#### [Task directions]
In the entries below, count the lines that hold the string "computer" and state only that count.

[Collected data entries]
"""
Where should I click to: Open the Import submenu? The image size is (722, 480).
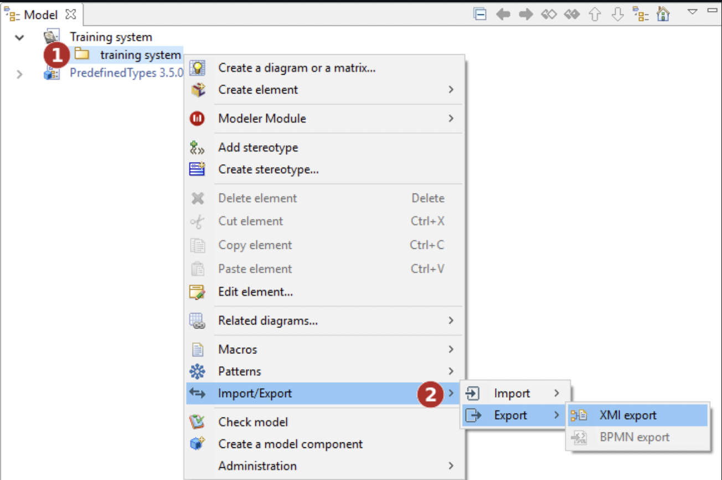[512, 393]
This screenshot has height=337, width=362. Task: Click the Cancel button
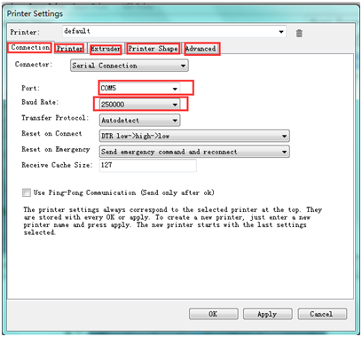(322, 314)
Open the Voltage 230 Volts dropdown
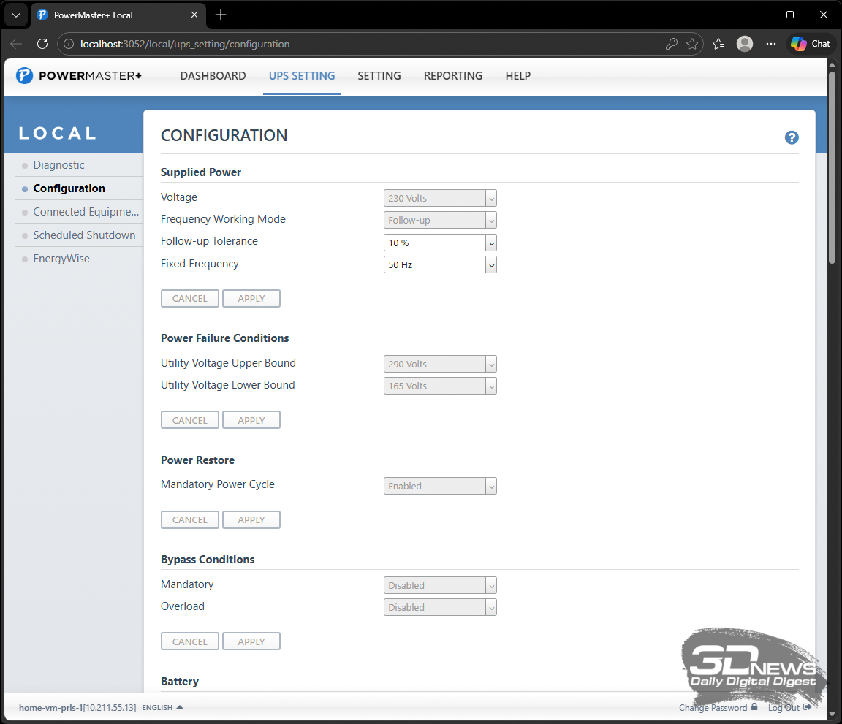 (439, 198)
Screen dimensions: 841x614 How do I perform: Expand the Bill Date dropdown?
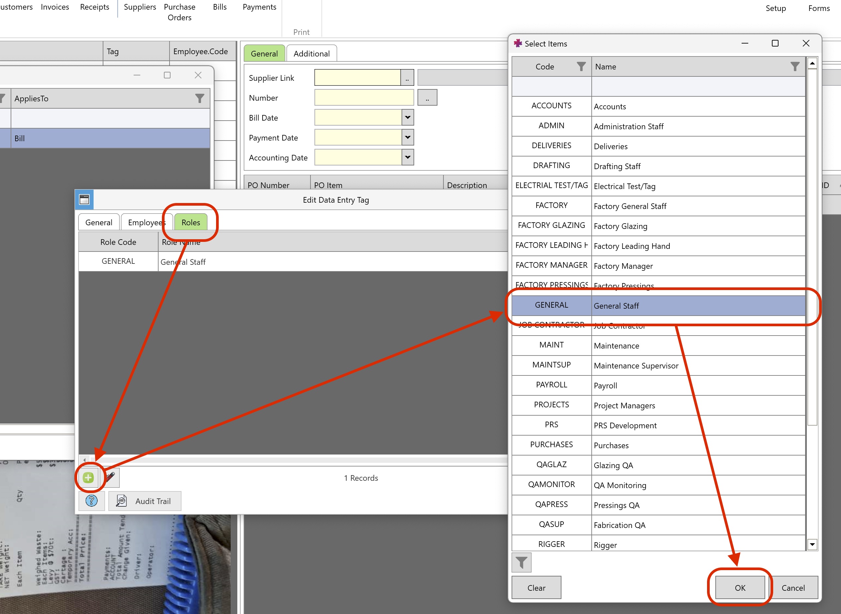click(407, 117)
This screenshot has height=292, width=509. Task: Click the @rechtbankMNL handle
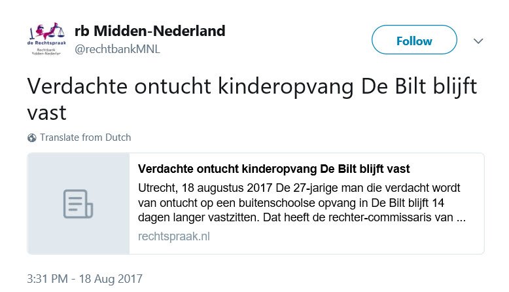[117, 49]
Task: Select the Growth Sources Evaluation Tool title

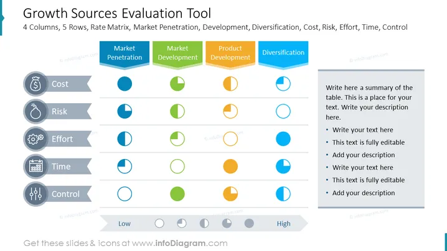Action: (117, 14)
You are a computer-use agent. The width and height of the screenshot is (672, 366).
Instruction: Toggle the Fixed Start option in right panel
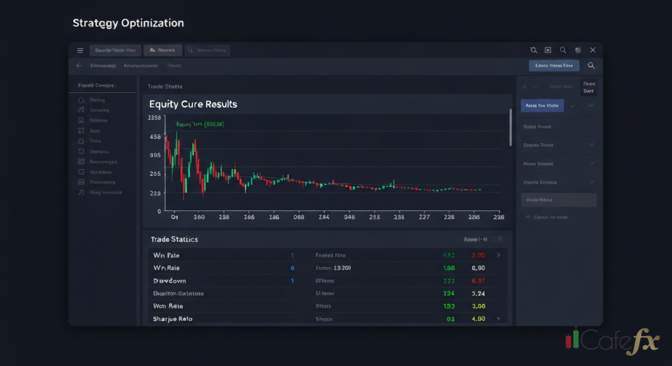point(589,87)
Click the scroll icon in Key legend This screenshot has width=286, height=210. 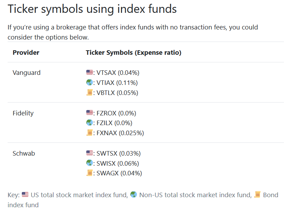point(257,195)
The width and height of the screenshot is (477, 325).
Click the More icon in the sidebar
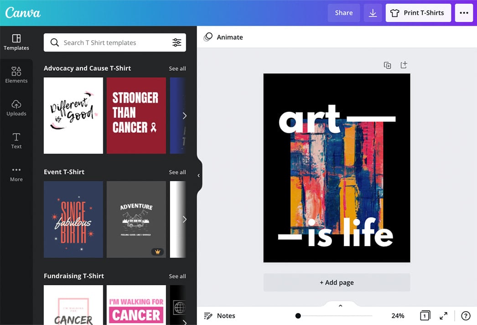(16, 173)
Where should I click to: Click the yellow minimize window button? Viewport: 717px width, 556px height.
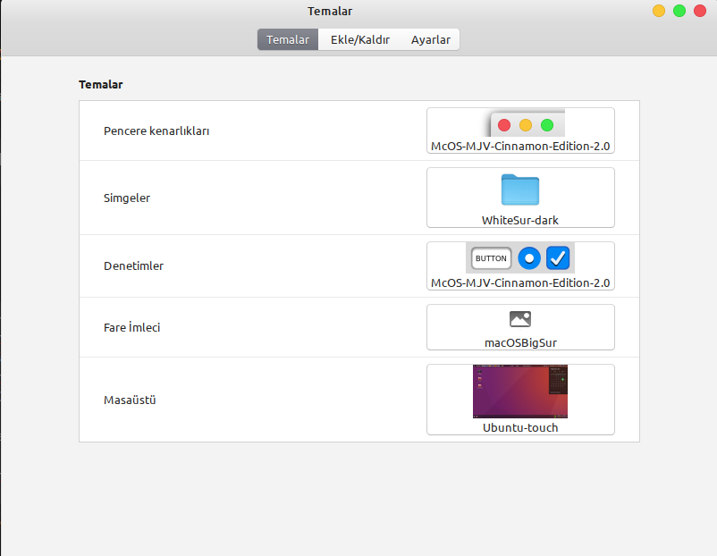coord(659,11)
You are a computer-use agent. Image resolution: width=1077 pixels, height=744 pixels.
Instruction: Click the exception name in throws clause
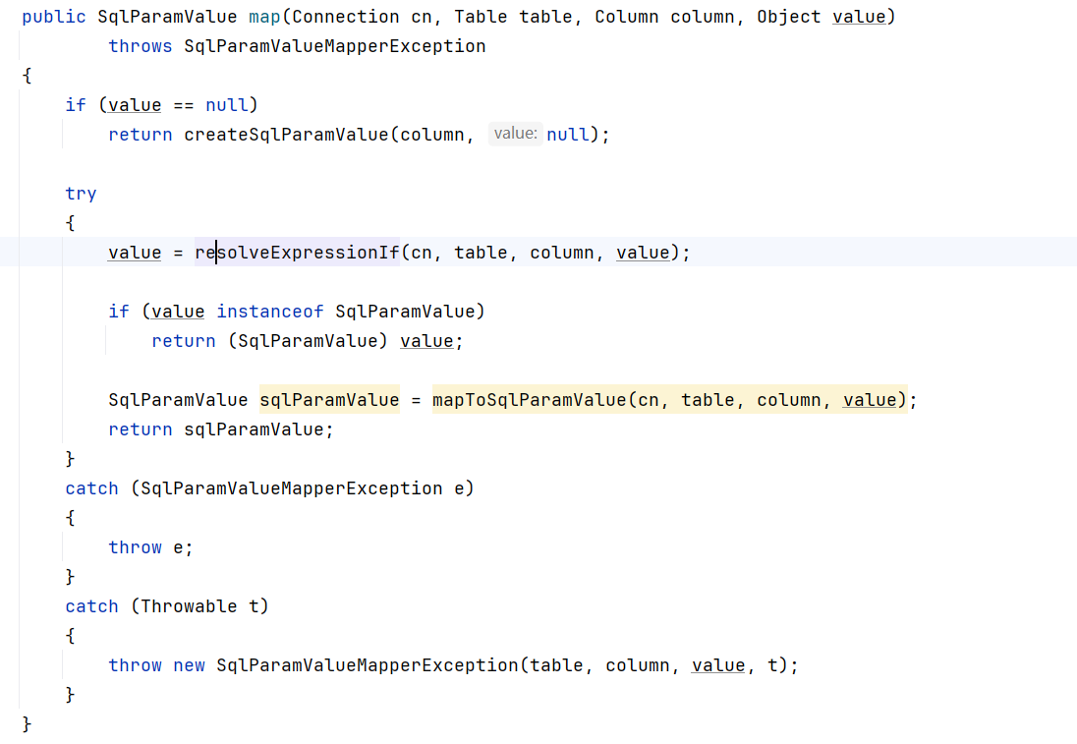(334, 46)
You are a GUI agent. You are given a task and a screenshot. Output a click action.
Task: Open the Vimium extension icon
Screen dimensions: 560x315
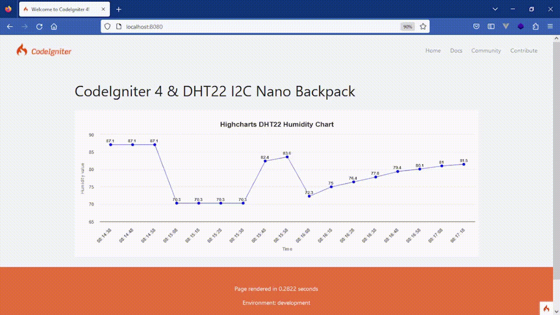(x=506, y=26)

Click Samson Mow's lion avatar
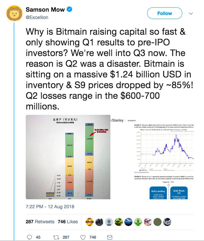pos(14,13)
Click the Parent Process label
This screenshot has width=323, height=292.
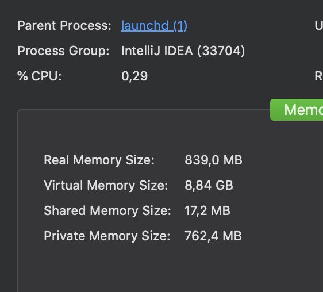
"""
#### [Written response]
2